1. Central Michigan University Bulletin, 1959; Central Michigan University Bulletin, 1969.

2. Cumming, John, The First Hundred Years: A Portrait of Central Michigan University, Mount Pleasant, Mich.: Central Michigan University, 1993, pp. 160-67.

3. Foust, Judson, "Correspondence – American Association of University Professors, 1961-63," found in Box 1, President Judson W. Foust Papers, 1923-2002, Clarke Historical Library, Central Michigan University.

4. Cumming, p. 160.

5. Westie, Charles, "Committee Z Reports," found in Box 3, Ardith Westie Family Papers, 1931-2018, Clarke Historical Library, Central Michigan University.

6. Central Michigan Life, June 3, 1966, pp. 1-4.

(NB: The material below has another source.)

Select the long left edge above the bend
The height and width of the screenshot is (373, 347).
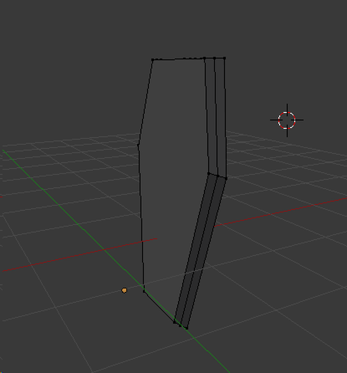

7. Faculty Association, "Faculty Association Brochure, 1978," found in Box 1, Central Michigan University Faculty Association Organizational Records, 1944-2003, Clarke Historical Library, Central Michigan University.

8. Cumming, p. 170.

9. "Staff Strike Threatened," Central Michigan Life, July 18, 1968, p. 1.

10. Cumming, p. 176.

11. Cumming, pp. 181-82.

12. Faculty Association, "Faculty Association Brochure, 1978."

13. Faculty Association, "Faculty Association Brochure, 1978."

14. Cumming, p. 182; Faculty Association, "Faculty Association Brochure, 1978."

15. Board of Trustees, Central Michigan University, Meeting, July 16, 1969, pp. 57-58.

16. Boyd, William, "Faculty Address, 1968," found in Central Michigan University, Office of the President, William B. Boyd Papers, 1968-78, Clarke Historical Library, Central Michigan University.

17. Boyd, William, "Faculty Address, 1968."

18. Ricards, Sherman, For Myself Alone, 1982, p. 255

19. Hanlon, Jim, "Bargaining agent accepted by faculty for contract negotiations," Central Michigan Life, September 26, 1969, p. 1.

20. The name was soon changed to the CMU Faculty Association.

21. Cumming, p. 182; Faculty Association, "Faculty Association Brochure, 1978."